--- start Article ---

Web Admin//June 16, 2003//
Dennis W. Archer
Born: Jan. 1, 1942, Detroit
Education: Detroit College of Law, J.D., 1970; Western Michigan University, B.S., 1965
Professional Experience: Chair, Dickinson Wright PLLC, Detroit, 2001-present; mayor, city of Detroit, 1994-2001; President, National League of Cities, 2001; Justice, Michigan Supreme Court, 1985-90; previously was engaged in the private practice of law, served as an associate professor at Michigan State University Detroit College of Law and as an adjunct professor at Wayne State University Law School, 1970-85
Bar Activities: President-elect, American Bar Association; president, National Bar Association, 1983-84; president, State Bar of Michigan, 1984-85; president, Wolverine Bar Association, 1979-80; life member of the Fellows of The American Bar Foundation and the National Bar Association; fellow of the International Society of Barristers; life member, 6th Circuit Judicial Conference
Honors: 2000 Public Official of the Year, Governing magazine; 1998 Newsmaker of the Year and Award of Excellence, Engineering News-Record magazine; one of 25 Most Dynamic Mayors in America, Newsweek magazine; 100 Most Influential Black Americans, Ebony magazine; 100 Most Powerful Attorneys in the United States, National Law Journal; most respected judge in Michigan, Michigan Lawyers Weekly
Corporate Boards: Johnson Controls, Inc, Compuware Corporation, and Covisiant
Personal: Married to Hon. Trudy DunCombe Archer, judge of Michigan 36th District Court; two sons
Dennis W. Archer, president-elect of the American Bar Association (ABA), will deliver a keynote address at the Minnesota State Bar Association’s annual convention on Thursday, June 19. Archer, the chair of Dickinson Wright PLLC in Detroit, Mich., will be the first person of color to serve as president of the ABA, when he assumes office on Aug. 1. Previously, Archer was the mayor of Detroit for two terms and a justice on the Michigan Supreme Court for four years prior to that. Earlier this month, Archer was awarded an honorary Doctor of Law degree from William Mitchell College of Law.
The incoming ABA president recently met with Minnesota Lawyer Associate Editor Barbara L. Jones to discuss issues that the ABA is concerned about and his priorities as the group’s president.

--- end Article ---

**Objectives**
a) According to the Archer profile, on what date will Archer take office as president of the American Bar Association?
b) Summarize the Archer profile in two sentences.
c) Please quote the Archer profile between "The incoming ABA" and "the group’s president.", inclusive.

--- start Dataset extract ---

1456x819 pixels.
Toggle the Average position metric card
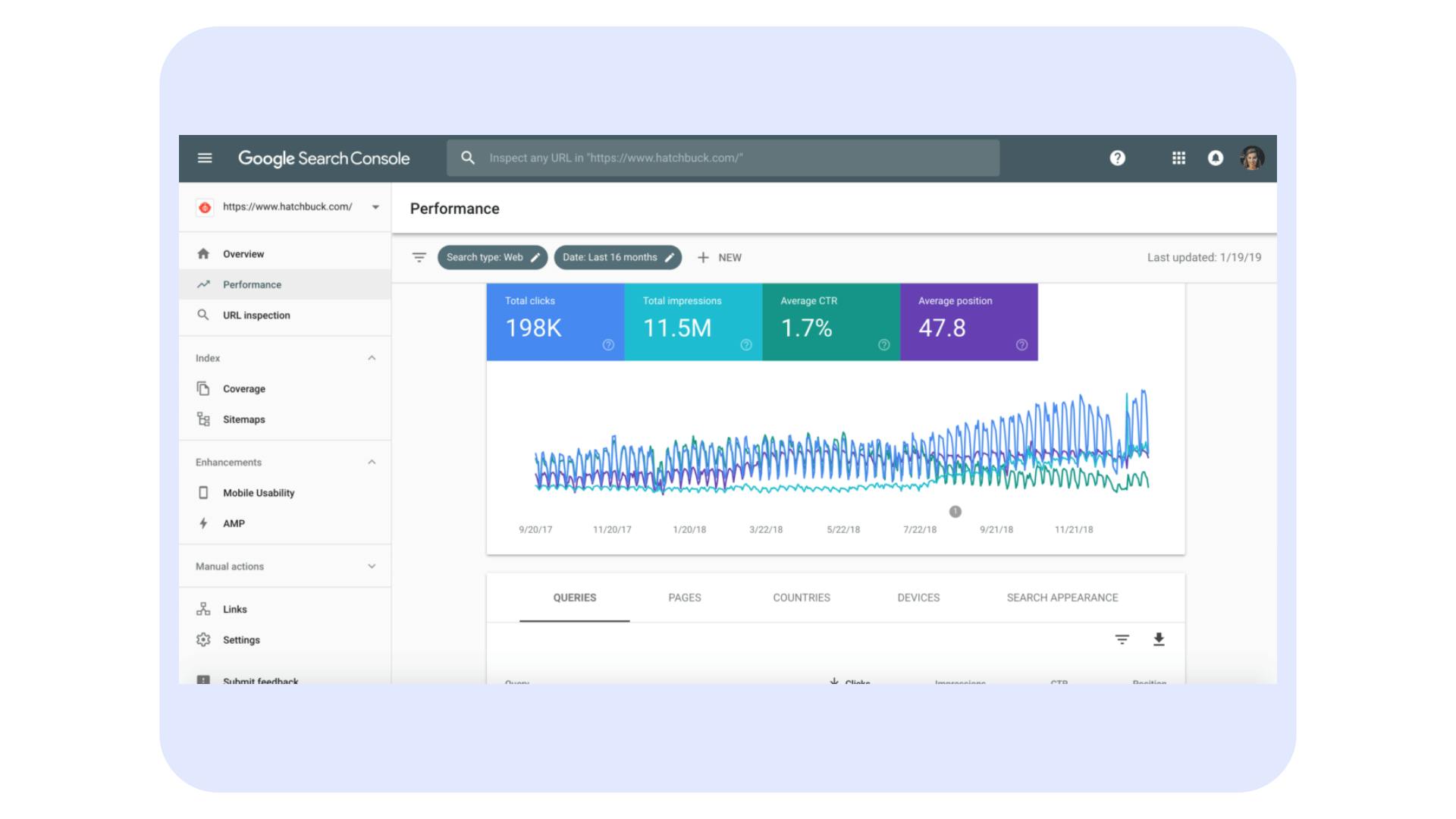click(x=968, y=322)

--- end Dataset extract ---

**Results for each task**
a) Aug. 1

b) Dennis W. Archer chairs Dickinson Wright PLLC in Detroit, previously served two terms as Detroit's mayor and four years as a Michigan Supreme Court justice, and will be the first person of color to serve as president of the American Bar Association when he takes office on Aug. 1. He will deliver a keynote address at the Minnesota State Bar Association's annual convention on June 19, and he recently met with a Minnesota Lawyer associate editor to discuss the ABA's concerns and his priorities as its president.

c)
The incoming ABA president recently met with Minnesota Lawyer Associate Editor Barbara L. Jones to discuss issues that the ABA is concerned about and his priorities as the group’s president.